Home > To Tell You the Truth(9)

To Tell You the Truth(9)
Author: Gilly MacMillan

He led me up the staircase. The second-floor landing was broad, room-sized itself, and some of the floorboards were in disrepair, rising at the corners, nails loosened and protruding. At least six doors led off the space, each of them closed. Dan opened one of them a fraction and said, “Do you mind if I cover your eyes?”

“Do you have to?”

“It’ll be worth it.”

He stood behind me and put his hands over my eyes. We shuffled through the doorway together, awkwardly. Claustrophobia crept up on me again. The only thing worse than being openly watched is being watched when you cannot see.

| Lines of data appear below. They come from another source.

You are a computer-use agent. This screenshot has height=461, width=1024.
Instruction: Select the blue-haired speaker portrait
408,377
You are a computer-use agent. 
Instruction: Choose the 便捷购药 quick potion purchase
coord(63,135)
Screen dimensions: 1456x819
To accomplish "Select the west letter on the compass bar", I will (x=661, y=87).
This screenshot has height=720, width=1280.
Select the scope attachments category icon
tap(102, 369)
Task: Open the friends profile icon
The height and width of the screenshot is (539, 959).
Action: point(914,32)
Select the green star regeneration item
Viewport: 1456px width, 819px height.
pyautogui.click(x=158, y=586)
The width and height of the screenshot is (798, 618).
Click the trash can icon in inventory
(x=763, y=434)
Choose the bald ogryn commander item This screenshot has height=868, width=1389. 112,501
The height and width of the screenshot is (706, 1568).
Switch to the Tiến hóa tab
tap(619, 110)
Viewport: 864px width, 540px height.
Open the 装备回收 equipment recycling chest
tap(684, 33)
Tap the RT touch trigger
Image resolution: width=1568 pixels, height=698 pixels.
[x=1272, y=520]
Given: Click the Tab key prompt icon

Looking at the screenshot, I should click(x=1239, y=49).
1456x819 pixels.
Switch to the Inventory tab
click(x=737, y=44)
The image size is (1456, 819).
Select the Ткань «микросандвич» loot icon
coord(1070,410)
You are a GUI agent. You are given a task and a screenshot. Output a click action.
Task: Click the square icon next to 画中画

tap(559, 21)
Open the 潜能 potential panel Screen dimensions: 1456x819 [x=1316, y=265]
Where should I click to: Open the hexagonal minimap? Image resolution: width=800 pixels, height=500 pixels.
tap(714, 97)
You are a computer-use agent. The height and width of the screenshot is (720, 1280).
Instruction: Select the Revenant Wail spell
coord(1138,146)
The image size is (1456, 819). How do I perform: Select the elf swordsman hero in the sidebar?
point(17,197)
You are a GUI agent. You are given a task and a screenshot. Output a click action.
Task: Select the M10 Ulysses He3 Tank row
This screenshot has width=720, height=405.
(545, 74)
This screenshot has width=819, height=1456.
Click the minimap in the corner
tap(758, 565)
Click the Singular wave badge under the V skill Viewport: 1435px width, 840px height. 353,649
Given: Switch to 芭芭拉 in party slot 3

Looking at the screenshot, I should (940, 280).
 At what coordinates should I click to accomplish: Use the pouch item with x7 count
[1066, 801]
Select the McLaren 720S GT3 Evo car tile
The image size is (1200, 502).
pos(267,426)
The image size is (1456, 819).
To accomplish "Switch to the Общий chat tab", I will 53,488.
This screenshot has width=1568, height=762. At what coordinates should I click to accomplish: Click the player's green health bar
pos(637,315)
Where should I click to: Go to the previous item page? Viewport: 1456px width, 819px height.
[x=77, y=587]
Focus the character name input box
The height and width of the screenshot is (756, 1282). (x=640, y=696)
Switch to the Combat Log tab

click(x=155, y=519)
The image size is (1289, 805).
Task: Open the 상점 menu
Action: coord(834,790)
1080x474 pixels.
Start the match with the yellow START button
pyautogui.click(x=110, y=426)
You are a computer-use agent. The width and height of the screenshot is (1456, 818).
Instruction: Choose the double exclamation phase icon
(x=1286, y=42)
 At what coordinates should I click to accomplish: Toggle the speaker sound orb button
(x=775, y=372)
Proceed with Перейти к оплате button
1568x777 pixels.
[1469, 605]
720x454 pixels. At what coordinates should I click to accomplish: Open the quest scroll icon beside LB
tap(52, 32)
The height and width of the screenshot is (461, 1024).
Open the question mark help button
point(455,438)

Just as I felt I needed to escape him, he pulled away his fingers—“You can look now!”—and I found myself in a room almost identical to the one I’d fainted in yesterday.

It also had views on two sides, with one side offering the same outlook into the woods as downstairs, but from this height it was possible to see the spread of the sky and over the top of the tree canopy where evergreens were interwoven with the bare branches of trees that had waited out a long winter and now, early in April, were longing for the weather to warm enough that their buds would burst into leaf. The view from the other set of windows would also have been of the woods, but it was mostly obscured by the boughs of a majestic cedar tree that grew on the lawn of our house.

“Lucy?” Dan said.

I turned away from the view, looked at him, and gradually the rest of the room came into focus around him.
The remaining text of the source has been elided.